§ ASSIGNMENT
Filter the entries down to the lines holding "Close", then copy those lines.

§ DATA TO USE
__________________________________________________

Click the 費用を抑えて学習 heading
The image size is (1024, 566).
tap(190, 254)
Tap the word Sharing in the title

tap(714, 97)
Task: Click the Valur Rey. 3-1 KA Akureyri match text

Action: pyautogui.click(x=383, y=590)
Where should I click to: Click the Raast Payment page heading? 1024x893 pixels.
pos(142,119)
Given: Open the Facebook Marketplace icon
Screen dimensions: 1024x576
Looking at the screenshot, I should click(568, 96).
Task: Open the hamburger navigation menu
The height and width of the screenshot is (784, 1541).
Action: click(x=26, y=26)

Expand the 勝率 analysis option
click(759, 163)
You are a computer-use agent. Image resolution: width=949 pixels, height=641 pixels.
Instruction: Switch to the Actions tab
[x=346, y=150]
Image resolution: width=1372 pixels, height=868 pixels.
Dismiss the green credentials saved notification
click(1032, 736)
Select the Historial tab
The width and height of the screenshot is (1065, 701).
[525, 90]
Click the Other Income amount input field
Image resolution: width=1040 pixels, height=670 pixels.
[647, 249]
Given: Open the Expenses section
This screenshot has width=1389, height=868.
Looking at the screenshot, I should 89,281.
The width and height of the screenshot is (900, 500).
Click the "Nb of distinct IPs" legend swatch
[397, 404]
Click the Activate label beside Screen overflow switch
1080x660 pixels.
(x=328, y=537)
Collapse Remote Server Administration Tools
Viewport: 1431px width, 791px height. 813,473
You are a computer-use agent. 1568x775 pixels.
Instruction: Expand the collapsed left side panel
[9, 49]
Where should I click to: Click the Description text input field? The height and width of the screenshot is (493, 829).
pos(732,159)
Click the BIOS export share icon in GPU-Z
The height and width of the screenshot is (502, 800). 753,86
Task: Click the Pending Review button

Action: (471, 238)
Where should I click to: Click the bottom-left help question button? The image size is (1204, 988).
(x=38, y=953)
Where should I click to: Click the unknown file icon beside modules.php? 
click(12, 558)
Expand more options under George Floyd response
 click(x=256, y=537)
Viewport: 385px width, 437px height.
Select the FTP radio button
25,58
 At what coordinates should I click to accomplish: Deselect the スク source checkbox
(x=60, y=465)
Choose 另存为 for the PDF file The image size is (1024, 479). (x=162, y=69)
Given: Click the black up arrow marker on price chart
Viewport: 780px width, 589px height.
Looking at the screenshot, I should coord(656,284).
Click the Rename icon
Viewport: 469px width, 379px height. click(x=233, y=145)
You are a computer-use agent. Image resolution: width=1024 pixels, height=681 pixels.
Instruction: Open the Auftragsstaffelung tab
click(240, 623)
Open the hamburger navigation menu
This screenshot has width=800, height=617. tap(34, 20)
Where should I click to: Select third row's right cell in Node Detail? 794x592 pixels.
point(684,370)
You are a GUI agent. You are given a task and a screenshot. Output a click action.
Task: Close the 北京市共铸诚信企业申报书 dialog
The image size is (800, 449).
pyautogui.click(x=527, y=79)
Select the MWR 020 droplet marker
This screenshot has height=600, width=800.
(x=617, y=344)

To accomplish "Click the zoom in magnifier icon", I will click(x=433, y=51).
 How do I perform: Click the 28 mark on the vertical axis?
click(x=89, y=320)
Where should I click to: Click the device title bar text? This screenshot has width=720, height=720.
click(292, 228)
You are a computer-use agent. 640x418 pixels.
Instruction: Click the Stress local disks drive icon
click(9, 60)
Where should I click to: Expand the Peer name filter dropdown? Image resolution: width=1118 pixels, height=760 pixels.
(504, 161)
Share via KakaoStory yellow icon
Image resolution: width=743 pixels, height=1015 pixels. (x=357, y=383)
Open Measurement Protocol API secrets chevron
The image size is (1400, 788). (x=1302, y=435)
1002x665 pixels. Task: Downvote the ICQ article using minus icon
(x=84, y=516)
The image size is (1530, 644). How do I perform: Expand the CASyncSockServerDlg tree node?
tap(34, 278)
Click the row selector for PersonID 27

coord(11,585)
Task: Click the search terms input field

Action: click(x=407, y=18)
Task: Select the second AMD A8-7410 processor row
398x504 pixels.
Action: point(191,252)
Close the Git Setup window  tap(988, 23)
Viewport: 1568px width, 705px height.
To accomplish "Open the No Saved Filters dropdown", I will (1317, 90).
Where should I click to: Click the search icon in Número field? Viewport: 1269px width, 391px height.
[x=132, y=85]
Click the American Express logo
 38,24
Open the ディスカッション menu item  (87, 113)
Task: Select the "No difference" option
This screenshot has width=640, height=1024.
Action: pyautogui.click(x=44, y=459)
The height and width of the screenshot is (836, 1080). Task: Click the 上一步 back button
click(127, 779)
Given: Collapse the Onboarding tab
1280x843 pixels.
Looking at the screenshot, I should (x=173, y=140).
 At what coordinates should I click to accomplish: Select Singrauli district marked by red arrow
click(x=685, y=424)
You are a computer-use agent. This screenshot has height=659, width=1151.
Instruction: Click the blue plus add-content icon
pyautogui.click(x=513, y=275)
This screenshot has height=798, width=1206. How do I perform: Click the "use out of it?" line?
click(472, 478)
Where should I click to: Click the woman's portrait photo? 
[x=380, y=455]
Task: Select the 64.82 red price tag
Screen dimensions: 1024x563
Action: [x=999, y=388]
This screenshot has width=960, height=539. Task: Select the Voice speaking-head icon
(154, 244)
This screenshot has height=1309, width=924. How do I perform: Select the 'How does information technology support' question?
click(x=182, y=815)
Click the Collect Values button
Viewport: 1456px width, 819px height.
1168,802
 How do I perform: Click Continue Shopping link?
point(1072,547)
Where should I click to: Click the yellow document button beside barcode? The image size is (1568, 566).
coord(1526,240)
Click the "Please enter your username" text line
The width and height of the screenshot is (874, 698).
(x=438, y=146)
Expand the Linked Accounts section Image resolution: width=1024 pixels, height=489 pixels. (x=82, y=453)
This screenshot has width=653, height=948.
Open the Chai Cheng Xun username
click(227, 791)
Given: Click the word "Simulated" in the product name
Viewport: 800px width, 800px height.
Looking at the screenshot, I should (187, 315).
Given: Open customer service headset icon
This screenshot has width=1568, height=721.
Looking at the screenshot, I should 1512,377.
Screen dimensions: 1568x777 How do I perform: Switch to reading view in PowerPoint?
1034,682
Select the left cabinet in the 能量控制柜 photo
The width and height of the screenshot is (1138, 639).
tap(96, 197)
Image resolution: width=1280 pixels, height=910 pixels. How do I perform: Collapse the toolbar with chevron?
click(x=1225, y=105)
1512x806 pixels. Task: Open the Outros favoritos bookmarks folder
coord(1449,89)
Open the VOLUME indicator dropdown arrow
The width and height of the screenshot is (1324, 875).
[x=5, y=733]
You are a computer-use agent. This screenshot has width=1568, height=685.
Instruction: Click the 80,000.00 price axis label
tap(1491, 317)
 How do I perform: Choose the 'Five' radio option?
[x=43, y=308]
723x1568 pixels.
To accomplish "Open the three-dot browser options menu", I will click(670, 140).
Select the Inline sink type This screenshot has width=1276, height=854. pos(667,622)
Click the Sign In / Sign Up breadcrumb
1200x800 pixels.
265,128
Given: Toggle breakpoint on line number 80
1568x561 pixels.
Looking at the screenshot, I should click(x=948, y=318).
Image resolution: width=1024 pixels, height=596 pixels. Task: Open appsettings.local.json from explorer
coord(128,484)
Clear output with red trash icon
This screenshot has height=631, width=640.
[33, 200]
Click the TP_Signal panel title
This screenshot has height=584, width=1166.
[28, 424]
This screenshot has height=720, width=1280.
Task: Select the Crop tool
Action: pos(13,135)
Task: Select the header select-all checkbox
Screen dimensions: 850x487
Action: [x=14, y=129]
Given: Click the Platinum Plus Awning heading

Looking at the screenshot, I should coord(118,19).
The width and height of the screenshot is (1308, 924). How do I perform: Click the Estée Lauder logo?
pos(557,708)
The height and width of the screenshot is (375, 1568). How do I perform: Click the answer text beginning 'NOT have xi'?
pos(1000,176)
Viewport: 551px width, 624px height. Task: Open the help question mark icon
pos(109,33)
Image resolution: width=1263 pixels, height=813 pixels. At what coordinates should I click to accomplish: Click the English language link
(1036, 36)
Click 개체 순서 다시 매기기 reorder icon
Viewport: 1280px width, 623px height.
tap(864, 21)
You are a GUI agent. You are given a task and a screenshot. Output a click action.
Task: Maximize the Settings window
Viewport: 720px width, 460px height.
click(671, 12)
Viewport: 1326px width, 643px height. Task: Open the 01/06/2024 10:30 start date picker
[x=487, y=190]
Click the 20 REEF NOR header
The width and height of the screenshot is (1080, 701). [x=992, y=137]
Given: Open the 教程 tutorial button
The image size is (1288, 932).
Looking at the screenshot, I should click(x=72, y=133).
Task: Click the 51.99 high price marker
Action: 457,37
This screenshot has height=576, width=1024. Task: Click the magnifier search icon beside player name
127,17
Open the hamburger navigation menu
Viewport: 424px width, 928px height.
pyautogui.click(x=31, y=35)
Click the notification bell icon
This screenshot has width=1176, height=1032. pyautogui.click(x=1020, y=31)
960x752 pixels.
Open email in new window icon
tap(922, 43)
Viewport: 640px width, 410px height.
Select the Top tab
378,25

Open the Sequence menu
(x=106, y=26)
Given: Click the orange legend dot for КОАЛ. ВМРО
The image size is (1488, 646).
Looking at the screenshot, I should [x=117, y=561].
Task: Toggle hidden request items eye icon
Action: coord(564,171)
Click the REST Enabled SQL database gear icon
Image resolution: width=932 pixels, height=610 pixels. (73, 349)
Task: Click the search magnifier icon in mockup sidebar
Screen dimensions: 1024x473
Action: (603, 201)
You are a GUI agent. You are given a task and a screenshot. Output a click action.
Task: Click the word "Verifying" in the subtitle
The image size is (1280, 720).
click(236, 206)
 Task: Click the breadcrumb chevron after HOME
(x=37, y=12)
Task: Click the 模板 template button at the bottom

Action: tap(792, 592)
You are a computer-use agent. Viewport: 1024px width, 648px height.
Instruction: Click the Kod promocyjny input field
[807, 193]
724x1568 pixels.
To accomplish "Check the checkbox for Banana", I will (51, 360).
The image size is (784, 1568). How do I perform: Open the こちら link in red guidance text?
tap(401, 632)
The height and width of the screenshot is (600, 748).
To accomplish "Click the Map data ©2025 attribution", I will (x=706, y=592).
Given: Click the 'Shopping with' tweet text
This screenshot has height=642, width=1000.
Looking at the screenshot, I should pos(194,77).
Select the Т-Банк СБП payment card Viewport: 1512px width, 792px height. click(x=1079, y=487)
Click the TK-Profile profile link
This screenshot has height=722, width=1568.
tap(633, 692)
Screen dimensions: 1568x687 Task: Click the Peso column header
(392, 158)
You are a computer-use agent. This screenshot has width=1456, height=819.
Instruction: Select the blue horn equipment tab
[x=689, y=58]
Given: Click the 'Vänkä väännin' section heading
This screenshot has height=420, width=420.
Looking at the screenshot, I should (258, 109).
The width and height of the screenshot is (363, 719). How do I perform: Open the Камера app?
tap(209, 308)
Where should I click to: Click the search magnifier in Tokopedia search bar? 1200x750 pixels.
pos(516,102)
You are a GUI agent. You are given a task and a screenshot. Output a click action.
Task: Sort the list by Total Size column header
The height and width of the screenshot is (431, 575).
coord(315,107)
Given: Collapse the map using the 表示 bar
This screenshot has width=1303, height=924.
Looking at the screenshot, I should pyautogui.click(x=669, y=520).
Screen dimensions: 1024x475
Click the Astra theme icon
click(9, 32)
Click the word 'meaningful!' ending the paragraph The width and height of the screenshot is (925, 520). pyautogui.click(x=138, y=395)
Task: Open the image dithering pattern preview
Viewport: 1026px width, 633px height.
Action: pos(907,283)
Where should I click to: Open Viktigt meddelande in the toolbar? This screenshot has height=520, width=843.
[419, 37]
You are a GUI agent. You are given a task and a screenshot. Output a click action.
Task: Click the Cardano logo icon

__________________________________________________

§ ANSWER BELOW
Task: Close the 北京市共铸诚信企业申报书 dialog
Close the Git Setup window  tap(988, 23)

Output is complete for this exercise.